JoshRosen · 2016-08-05T21:15:06Z

What changes were proposed in this pull request?

This patch fixes a bug in Spark's standalone Master which could cause applications to hang if tasks cause executors to exit with zero exit codes.

As an example of the bug, run

sc.parallelize(1 to 1, 1).foreachPartition { _ => System.exit(0) }

on a standalone cluster which has a single Spark application. This will cause all executors to die but those executors won't be replaced unless another Spark application or worker joins or leaves the cluster (or if an executor exits with a non-zero exit code). This behavior is caused by a bug in how the Master handles the ExecutorStateChanged event: the current implementation calls schedule() only if the executor exited with a non-zero exit code, so a task which causes a JVM to unexpectedly exit "cleanly" will skip the schedule() call.

This patch addresses this by modifying the ExecutorStateChanged to always unconditionally call schedule(). This should be safe because it should always be safe to call schedule(); adding extra schedule() calls can only affect performance and should not introduce correctness bugs.

How was this patch tested?

I added a regression test in DistributedSuite.

zsxwing · 2016-08-05T22:02:45Z

LGTM

SparkQA · 2016-08-05T23:36:36Z

Test build #63286 has finished for PR 14510 at commit c567a7e.

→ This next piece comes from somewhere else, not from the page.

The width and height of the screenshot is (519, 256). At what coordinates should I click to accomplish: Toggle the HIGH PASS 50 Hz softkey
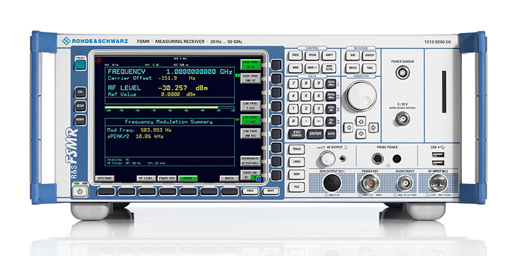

This patch passes all tests.
This patch merges cleanly.
This patch adds no public classes.

JoshRosen · 2016-08-07T02:28:14Z

I'm going to merge this to master, branch-2.0, and branch-1.6. I have a followup patch to add configuration options for controlling the "remove application that has experienced too many back-to-back executor failures" code path, which I'll submit tomorrow.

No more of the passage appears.